– А я не люблю!– властно повысила голос Лидия Фёдоровна.– Сколько тебе можно об этом твердить? Я не хочу видеть в своей квартире кошку!– впала она в истерику.– Когда купишь свою квартиру, тогда держи хоть сто кошек!
– А я люблю!– не сдавалась четвероклассница, неизвестно на что надеясь.
– Всё равно не разрешу!– оставалась непреклонной мать. И куда только делась её благосклонная, радужная улыбка, призрачно игравшая на её лице, когда она пришла с вещевого рынка.– Пойдём на кухню. Пора ужинать. Я сильно проголодалась,– и встала с дивана.
– Я не хочу есть!– выразила девочка свой детский протест.
Лидия Фёдоровна промолчала. И спокойно отправилась на кухню.

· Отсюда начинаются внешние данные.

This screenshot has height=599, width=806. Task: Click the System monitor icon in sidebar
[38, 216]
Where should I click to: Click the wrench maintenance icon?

Даже в её замедленной, неторопливо-флегматичной походке чувствовалось полное безразличие и пренебрежение к переживаниям дочери.
В приступе тяжёлой обиды, Рита, будто стрела, всем телом метнулась на диван, поджала колени и груди и, прижавшись к ним лицом, заплакала. По худеньким щёчкам ручьём потекли слёзы, под глазами расплылись красные круги, похожие на тусклые ночные фонари. Девочка судорожно всхлипывала, и от этого её неразвитое тельце часто вздрагивало и подпрыгивало на диване. У неё был такой почти обречённый вид, будто на её детские плечики нежданно-негаданно свалилось страшное горе, с которым ей довелось остаться один на один. Никто в данную минуту не протянул ей руку помощи. В такую суровую минуту испытаний! Даже утешить некому, чтобы хоть немного облегчить страдания. Лидия Фёдоровна тем временем сидела на кухне, преспокойно ужинала, пила чай и думала о своих неотложных делах.
Рита долго не могла успокоиться. Слёзы текли без конца. Она уже не просто плакала, она горько и безутешно рыдала. Рыдала безумно, исступлённо, как будто прощалась с тем, без чего не представляла, не мыслила свою дальнейшую жизнь. К такому состоянию может придти человек, который во время страшного землетрясения или какого-либо другого трагического события потерял всех своих родных, близких, самых дорогих для него людей и теперь остался совершенно одиноким и никому не нужным в пустом для него мире. Мир для него опустел и стал абсолютно бессмысленным. Потом Рита стала реветь. Да, да – реветь. Вполне серьёзно. Самым настоящим образом. Плакать и рыдать перестала, и сейчас её состояние проявлялось в звуках, которые могли напугать кого угодно. Она ревела надсадно, как-то придушенно. Можно было подумать, что её горлышко кто-то сильно и немилосердно сжимал.
Лидия Фёдоровна слышала всё, но даже не шевельнулась и не подумала подойти к дочери, успокоить, поговорить с ней по-матерински. Пусть поревёт. Авось перестанет, выбьется из сил, измучается и затихнет. Пусть выплачется до конца, чтобы кончились все слёзы, пусть вдоволь наревётся, нарыдается, если ей так хочется. Рано или поздно всё равно успокоится. В комнату она пришла только после полного завершения ужина, когда была выпита вторая чашка чая. Вошла вразвалку, медлительно, потому что спешить некуда и незачем. Одним словом, прекрасно продемонстрировала своё равнодушие, своё безразличное отношение к слезам дочери и свою гранитную непреклонность относительно Рыжика. Лидия Фёдоровна не бросилась к дочери со всех ног, не подсела рядышком, не обняла её худенькие детские плечики, не заглянула в её заплаканное, помертвевшее от горя лицо, не посмотрела на дочь согревающим, успокаивающим, исцеляющим взглядом матери. Не приласкала дочку, не утешила в такой тягостный момент её жизни.